Department of Cardiology, Balıkesir University, Faculty of Medicine, Tukey.

出版信息

Turk Kardiyol Dern Ars. 2013 Mar;41(2):123-30. doi: 10.5543/tkda.2013.17003.

DOI:10.5543/tkda.2013.17003
PMID:23666299
Abstract

OBJECTIVES

Coronary artery ectasia (CAE) has been defined as a dilated artery luminal diameter that is at least 50% greater than the diameter of the normal portion of the artery. Isolated CAE is defined as CAE without significant coronary artery stenosis and isolated CAE has more pronounced inflammatory symptoms. Neutrophil to lymphocyte ratio (NLR) is widely used as a marker of inflammation and an indicator of cardiovascular outcomes in patients with coronary artery disease. We examined a possible association between NLR and the presence of isolated CAE.

STUDY DESIGN

In this study, 2345 patients who underwent coronary angiography for suspected or known ischemic heart disease were evaluated retrospectively. Following the application of exclusion criteria, our study population consisted of 81 CAE patients and 85 age- and gender-matched subjects who proved to have normal coronary angiograms. Baseline neutrophil, lymphocyte and other hematologic indices were measured routinely prior to the coronary angiography.

RESULTS

Patients with angiographic isolated CAE had significantly elevated NLR when compared to the patients with normal coronary artery pathology (3.39 ± 1.36 vs. 2.25 ± 0.58, p<0.001). A NLR level >= 2.37 measured on admission had a 77% sensitivity and 63% specificity in predicting isolated CAE at ROC curve analysis. In the multivariate analysis, hypercholesterolemia (OR=2.63, 95% CI 1.22-5.65, p=0.01), obesity (OR=3.76, 95% CI 1.43-9.87, p=0.007) and increased NLR (OR=6.03, 95% CI 2.61-13.94, p<0.001) were independent predictors for the presence of isolated CAE.

CONCLUSION

Neutrophil to lymphocyte ratio is a readily available clinical laboratory value that is associated with the presence of isolated CAE.

摘要

目的

冠状动脉扩张(CAE)被定义为动脉管腔直径扩张,至少比动脉正常部分的直径大50%。孤立性CAE被定义为无明显冠状动脉狭窄的CAE,且孤立性CAE具有更明显的炎症症状。中性粒细胞与淋巴细胞比值(NLR)被广泛用作炎症标志物和冠心病患者心血管预后的指标。我们研究了NLR与孤立性CAE存在之间的可能关联。

研究设计

在本研究中,对2345例因疑似或已知缺血性心脏病接受冠状动脉造影的患者进行了回顾性评估。应用排除标准后,我们的研究人群包括81例CAE患者和85例年龄及性别匹配、冠状动脉造影正常的受试者。

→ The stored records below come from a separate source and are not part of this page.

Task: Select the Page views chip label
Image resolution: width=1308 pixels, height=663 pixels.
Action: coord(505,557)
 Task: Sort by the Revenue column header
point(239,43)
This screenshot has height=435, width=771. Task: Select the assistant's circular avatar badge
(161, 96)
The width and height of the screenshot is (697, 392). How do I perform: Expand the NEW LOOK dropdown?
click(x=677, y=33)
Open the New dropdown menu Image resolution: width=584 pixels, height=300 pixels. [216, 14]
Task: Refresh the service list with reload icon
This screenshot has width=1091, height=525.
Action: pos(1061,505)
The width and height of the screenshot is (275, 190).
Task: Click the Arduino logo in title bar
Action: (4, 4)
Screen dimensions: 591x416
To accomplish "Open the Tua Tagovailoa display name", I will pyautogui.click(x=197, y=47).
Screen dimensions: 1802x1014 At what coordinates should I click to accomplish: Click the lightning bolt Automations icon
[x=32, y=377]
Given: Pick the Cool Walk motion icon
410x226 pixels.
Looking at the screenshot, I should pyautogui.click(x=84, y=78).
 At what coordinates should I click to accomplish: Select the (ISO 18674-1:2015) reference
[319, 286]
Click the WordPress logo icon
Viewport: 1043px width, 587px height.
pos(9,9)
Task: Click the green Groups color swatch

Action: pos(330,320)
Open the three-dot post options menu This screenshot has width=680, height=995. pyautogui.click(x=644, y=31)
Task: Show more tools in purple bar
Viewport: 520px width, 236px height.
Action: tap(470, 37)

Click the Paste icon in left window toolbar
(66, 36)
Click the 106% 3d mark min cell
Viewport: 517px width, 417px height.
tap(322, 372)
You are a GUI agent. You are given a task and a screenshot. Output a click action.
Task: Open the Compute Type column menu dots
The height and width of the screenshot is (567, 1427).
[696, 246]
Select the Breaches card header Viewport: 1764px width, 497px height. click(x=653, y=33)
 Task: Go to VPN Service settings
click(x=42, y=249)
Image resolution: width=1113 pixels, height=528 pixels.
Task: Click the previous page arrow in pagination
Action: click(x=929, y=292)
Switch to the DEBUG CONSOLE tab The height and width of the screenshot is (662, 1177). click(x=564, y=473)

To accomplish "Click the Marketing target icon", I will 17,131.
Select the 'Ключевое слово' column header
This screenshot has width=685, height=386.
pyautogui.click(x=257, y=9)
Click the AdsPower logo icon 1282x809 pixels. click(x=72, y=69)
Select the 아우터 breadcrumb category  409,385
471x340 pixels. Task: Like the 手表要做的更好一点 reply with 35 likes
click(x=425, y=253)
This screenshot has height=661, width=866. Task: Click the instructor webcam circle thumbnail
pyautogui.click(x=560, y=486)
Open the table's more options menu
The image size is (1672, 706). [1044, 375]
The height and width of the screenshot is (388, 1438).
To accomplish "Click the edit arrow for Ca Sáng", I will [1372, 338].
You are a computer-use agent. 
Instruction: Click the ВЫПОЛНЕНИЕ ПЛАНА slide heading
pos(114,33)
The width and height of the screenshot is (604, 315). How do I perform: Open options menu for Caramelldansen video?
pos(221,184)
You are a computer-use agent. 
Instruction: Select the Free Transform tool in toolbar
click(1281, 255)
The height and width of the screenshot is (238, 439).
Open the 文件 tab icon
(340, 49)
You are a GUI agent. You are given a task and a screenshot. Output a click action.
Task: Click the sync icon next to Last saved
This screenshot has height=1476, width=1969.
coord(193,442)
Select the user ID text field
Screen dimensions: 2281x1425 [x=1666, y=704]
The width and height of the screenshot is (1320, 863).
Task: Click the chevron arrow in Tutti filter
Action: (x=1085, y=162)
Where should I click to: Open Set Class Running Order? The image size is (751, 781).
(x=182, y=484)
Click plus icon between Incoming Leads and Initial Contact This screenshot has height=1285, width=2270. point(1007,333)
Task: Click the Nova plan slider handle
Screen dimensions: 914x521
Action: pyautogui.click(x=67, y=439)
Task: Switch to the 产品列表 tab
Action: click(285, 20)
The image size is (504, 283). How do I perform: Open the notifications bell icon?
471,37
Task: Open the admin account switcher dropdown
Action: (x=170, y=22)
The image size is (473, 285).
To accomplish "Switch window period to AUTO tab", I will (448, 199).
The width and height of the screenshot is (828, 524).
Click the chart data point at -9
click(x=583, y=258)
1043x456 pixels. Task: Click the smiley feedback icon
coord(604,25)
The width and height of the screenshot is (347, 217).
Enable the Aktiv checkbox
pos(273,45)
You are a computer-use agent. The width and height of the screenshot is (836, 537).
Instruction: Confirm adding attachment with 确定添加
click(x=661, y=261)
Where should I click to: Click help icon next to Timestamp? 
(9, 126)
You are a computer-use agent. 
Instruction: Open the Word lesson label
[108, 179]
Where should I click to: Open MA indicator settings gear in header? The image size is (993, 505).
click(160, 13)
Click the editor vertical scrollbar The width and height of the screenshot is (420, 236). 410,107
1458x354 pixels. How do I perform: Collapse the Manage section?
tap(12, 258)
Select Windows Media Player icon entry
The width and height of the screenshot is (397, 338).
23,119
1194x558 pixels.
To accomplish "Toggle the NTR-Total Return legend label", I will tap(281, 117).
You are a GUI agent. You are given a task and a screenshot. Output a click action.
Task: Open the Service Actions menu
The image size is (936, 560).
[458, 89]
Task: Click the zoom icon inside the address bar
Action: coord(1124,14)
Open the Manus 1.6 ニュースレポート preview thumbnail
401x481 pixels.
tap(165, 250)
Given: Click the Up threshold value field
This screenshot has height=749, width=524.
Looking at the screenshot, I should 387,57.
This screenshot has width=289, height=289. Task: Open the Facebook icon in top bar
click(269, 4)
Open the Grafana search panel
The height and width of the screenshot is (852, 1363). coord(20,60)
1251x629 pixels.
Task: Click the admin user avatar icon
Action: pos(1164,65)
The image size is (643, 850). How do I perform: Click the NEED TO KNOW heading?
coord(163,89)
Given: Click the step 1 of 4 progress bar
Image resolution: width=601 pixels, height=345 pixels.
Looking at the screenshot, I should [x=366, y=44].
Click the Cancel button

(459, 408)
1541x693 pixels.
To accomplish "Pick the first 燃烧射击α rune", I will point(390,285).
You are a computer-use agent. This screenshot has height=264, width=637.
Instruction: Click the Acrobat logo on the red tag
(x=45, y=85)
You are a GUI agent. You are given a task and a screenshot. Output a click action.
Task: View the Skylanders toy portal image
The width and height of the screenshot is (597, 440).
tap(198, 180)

在冠状动脉造影前常规测量基线中性粒细胞、淋巴细胞和其他血液学指标。

结果

与冠状动脉病理正常的患者相比,血管造影孤立性CAE患者的NLR显著升高(3.39±1.36 vs. 2.25±0.58,p<0.001)。在ROC曲线分析中,入院时测得的NLR水平≥2.37对孤立性CAE的预测敏感性为77%,特异性为63%。在多变量分析中,高胆固醇血症(OR=2.63,95%CI 1.22 - 5.65,p=0.01)、肥胖(OR=3.76,95%CI 1.43 - 9.87,p=0.007)和NLR升高(OR=6.03,95%CI 2.61 - 13.94,p<0.001)是孤立性CAE存在的独立预测因素。

结论

中性粒细胞与淋巴细胞比值是一种易于获得的临床实验室值,与孤立性CAE的存在相关。